## Passage given
start

What freedoms are Democrats trying to take away?  The freedom to dump mine
tailings in creeks?  That's the one that I can think of.

---
Frank C. Wimberly
140 Calle Ojo Feliz,
Santa Fe, NM 87505

505 670-9918
Santa Fe, NM

On Sat, Aug 22, 2020, 4:41 PM Eric Charles <eric.phillip.char...@gmail.com>
wrote:

> David,
> That might have been true at some point, it is not any more. At this point
> they have different oligarchs they would prefer to control us, and those
> oligarchs have different aspects of our lives that they want to control.
> Neither major party has any interest in net-increasing personal liberty.
> The Bush II years saw HUGE decreases in freedom, and a huge uptick in
> Orwellian messaging (do you remember the "free speech zones"!?! Where Bush
> would protect your right to speech, but only if you stood in a fenced off
> cage while you were talking?). Trump certainly hasn't helped. Did Bush I?
> What regime of Republican control are you trying to reference? McConnell
> stopped Obama from doing lots of things, but all evidence is (based on his
> behavior and his overt speech) that his goal was to stonewall Obama, not to
> fight for our freedom. Plus, a huge chunk of the Republican Party (as it is
> today) would happily restrict our freedoms in line with the dogma of their
> particular brand of Christianity.
>
> I mean, you can't be pushing for net freedom if you think a baker should
> be free to refuse bake a cake for a gay couple, but also think that being a
> gay couple should be criminal.
>
> Now, maybe you are more annoyed about the freedoms that the Democrats are
> trying to take away than the freedoms the Republicans are trying to take
> away. I know many people who feel that way, and I know many who feel the
> opposite way.... but that doesn't make either one actually pro-freedom.
>
>
> On Sat, Aug 22, 2020 at 2:21 PM Prof David West <profw...@fastmail.fm>
> wrote:
>
>> Eric C. wrote:
>>
>> *"A liberal is someone who is striving to increase liberty (for whatever
>> reason). An authoritarian is striving to give control to a small central
>> group or individual (for whatever reason)."*
>>
>> Around here, your observation would be 180 degrees opposite.
>>
>> A liberal (read Democrat) is someone who is striving to increase control
>> by a small central group (by reasons of the fact that they are smarter and
>> more enlightened than everyone else and only centralized government works)
>>  A conservative [substituted because I think your use of authoritarian
>> violated the orthogonality you correctly noted.]  (read Reupublican) is
>> someone who is striving to increase individual liberty and freedom from
>> intervention (by reason of seeing themselves as adults capable of making
>> their own decisions.)

end

(Item coordinate data)
start

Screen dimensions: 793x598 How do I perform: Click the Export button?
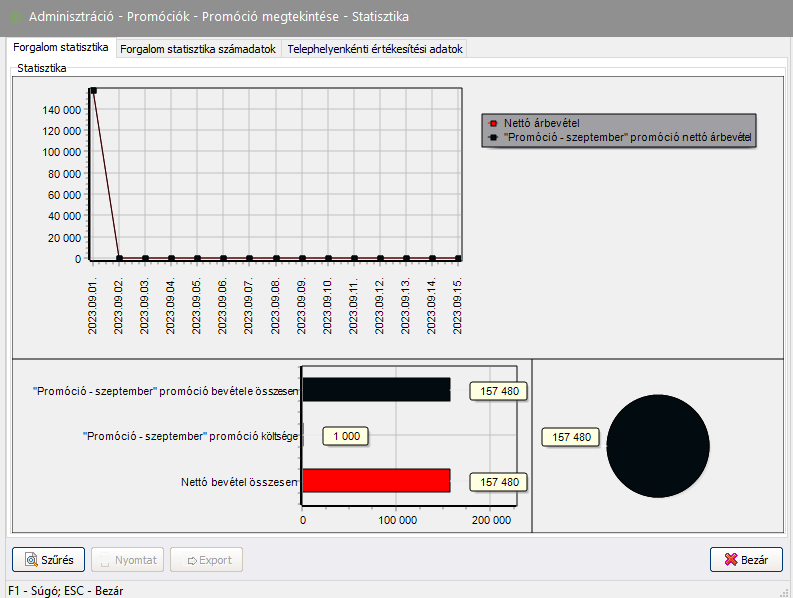tap(208, 560)
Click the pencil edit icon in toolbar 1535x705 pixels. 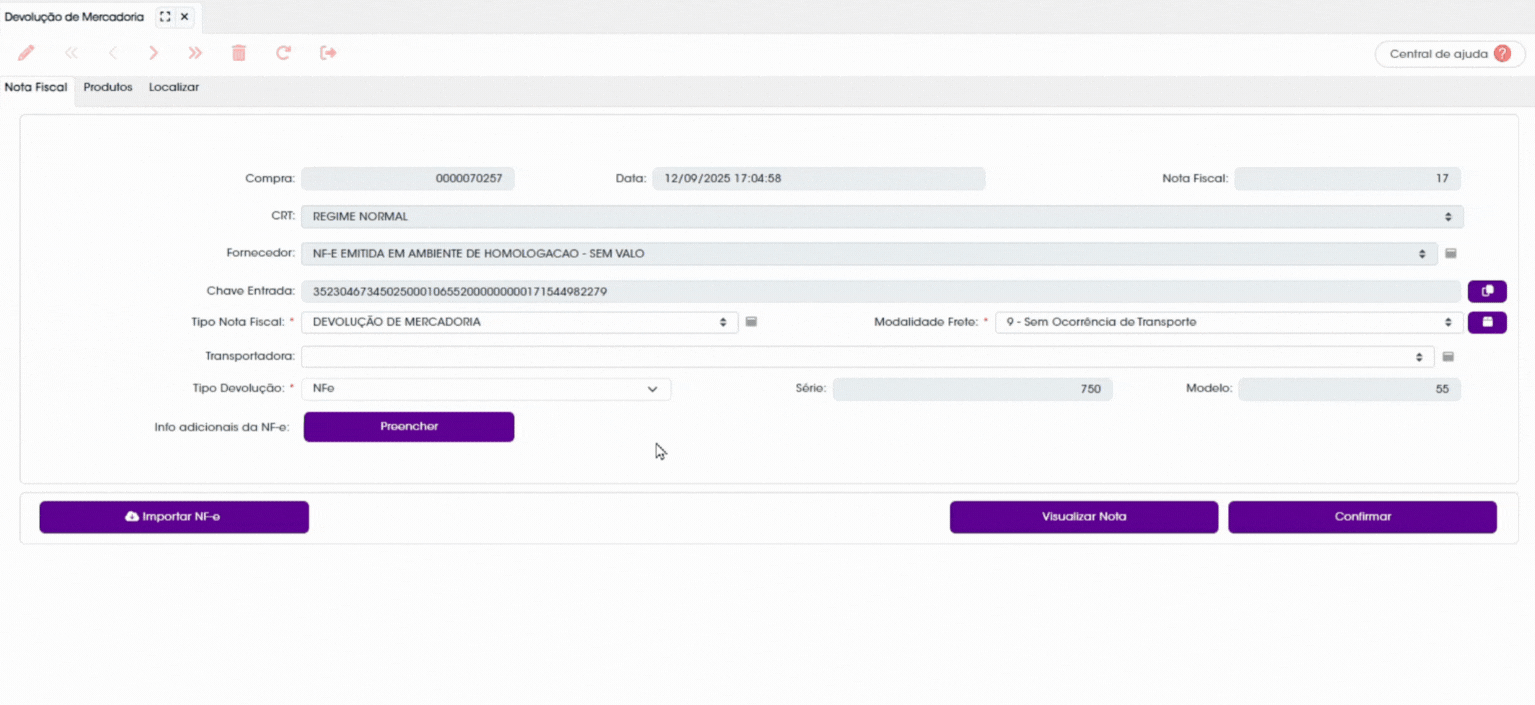[x=26, y=53]
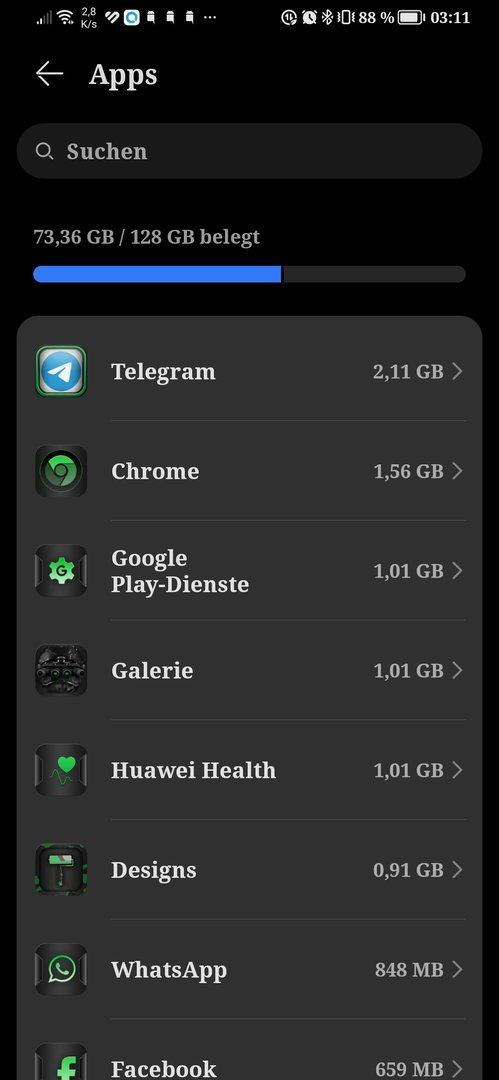This screenshot has height=1080, width=499.
Task: Open the Huawei Health list entry
Action: click(x=250, y=770)
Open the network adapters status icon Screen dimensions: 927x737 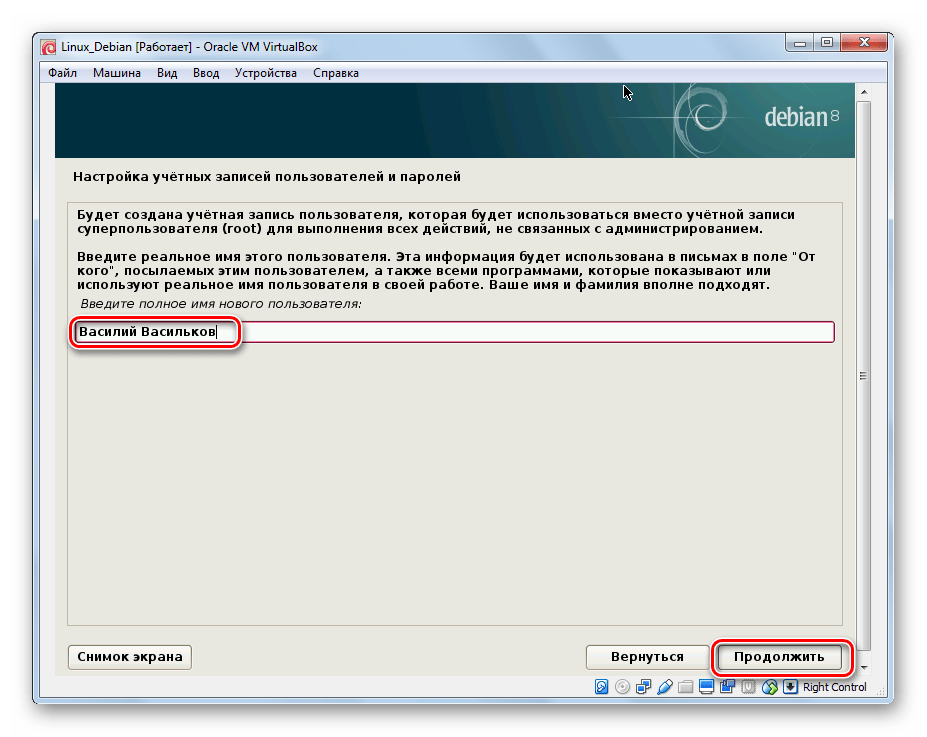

end

## Exercise tasks
#1 Translate this sentence from the email thread into Spanish: "Neither major party has any interest in net-increasing personal liberty."
#2 Answer these questions from the email thread:
(a) On what date and at what time did Eric Charles write his reply?
(b) What city and state appear in Frank C. Wimberly's signature?
(c) Which party does David West say a liberal should be read as?
#3 Please rewrite the part of the email thread that begins at the words "On Sat, Aug 22, 2020, 4:41" and stops after "net-increasing personal liberty.", changing "oligarchs" to "elites" each time it appears.

## Final answers
#1 Ninguno de los dos partidos principales tiene interés alguno en aumentar en términos netos la libertad personal.

#2
(a) Sat, Aug 22, 2020, at 4:41 PM
(b) Santa Fe, NM
(c) Democrat

#3
On Sat, Aug 22, 2020, 4:41 PM Eric Charles <eric.phillip.char...@gmail.com>
wrote:

> David,
> That might have been true at some point, it is not any more. At this point
> they have different elites they would prefer to control us, and those
> elites have different aspects of our lives that they want to control.
> Neither major party has any interest in net-increasing personal liberty.